The neuron performs an incredible job in maintaining the mechanics of the cell while still being responsible for the transmission of mental function. Its responsibilities include: building structures to maintain its long axon, building and rebuilding the large number of input receptors on its dendrites, maintaining the packets of neurotransmitter molecules as they travel down the axon, opening and closing the cell membrane to build dendrites, expelling signaling molecules in a process called budding, and retracting the packets of those signal molecules. Meanwhile it maintains 100,000 connections to other neurons and makes decisions when to transmit information. All of these jobs involve extremely intricate molecular machinery often with hundreds of large interconnected molecules.
Vesicles: Complex but Essential
Just building and rebuilding the membrane is very complicated and it can occur many times per second. Vesicles, the packets that carry the signaling chemicals, fuse with the membrane without creating a hole in the membrane. After the signaling chemicals are released, the vesicles are brought back into the cell—again without creating holes in the membrane. Vesicle budding and fusion give off neurotransmitters from the tip of the axon many times per second. Since neurotransmitters relay information through our entire body to all organs and muscles our survival depends on vesicle budding and fusion.
The scaffolding that helps conduct this process of merging and unmerging the vesicle with the membrane involves many large and complex proteins. Each of these scaffold proteins are continually synthesized to build rapidly changing structures. These are built from three Lego like building blocks making elaborate support structures for all functions including a transit system of microtubules which in some ways is the brain of the neuron. (see post The Neuron’s “Brain”, Remarkable Microtubules, the Information Language of the Neuron.)

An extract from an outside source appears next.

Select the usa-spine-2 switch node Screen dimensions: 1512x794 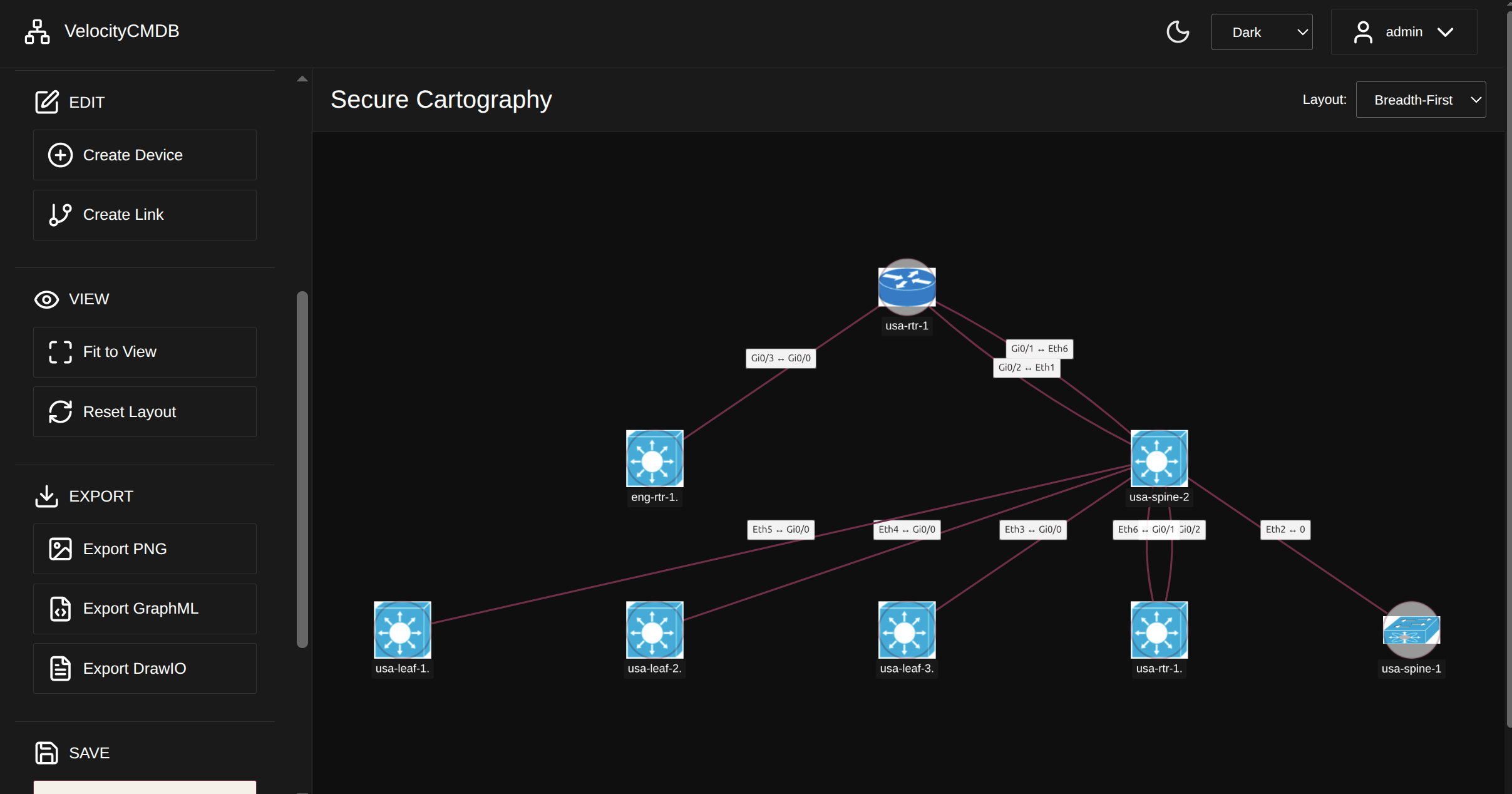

Protein Synthesis: A Complicated and Delicate Mechanism
Transcription is a process that produces RNA from DNA. The RNA then drives protein synthesis, and proteins are one of the primary ways through which cells accomplish tasks. There are multiple proofreading steps in the process of transcription. Also, RNA can be spliced and reorganized, and this process has multiple steps with multiple regulatory systems. Recently, it has been discovered that there are thousands of small pieces of RNA, known as enhancers, which are involved in influencing the transcribing sections of DNA in different ways. For RNA to even leave the nucleus of a cell, it must also pass through a very complex barrier called the nuclear pore.
RNA, upon leaving the nucleus, is acted upon by structures called ribosomes. The ribosome builds a chain of amino acids to form a protein. Then, many large molecules help the protein fold correctly so it will be in the correct shape to perform its function. It was once believed that protein folding occurred spontaneously, solely as a function of the protein’s amino acid sequence. Now we know that specific helper proteins assist folding the same amino acid sequences in different ways. Different folded configurations of a single protein perform different functions and these proteins can fluctuate between these different shapes.
While we are still discovering more about these mechanisms, there is not yet a clear explanation for how these complex processes start. This overall direction does not come from the DNA, as DNA is itself being directed.
Mental Attention Initiates the Processes
Interestingly, focused mental attention stimulates neurons and produces stronger connections between them. The process which attention triggers to form stronger neuronal connections utilizes all the cell mechanisms mentioned above. The responses are rapid with the precursors of new connections starting almost immediately. Signaling with neurotransmitters involves the vesicle budding and fusion multiple times per second.
In other words, just paying attention can direct this immensely complex cellular protein synthesis. How does the mind direct neurons to stimulate this very complex mechanical activity?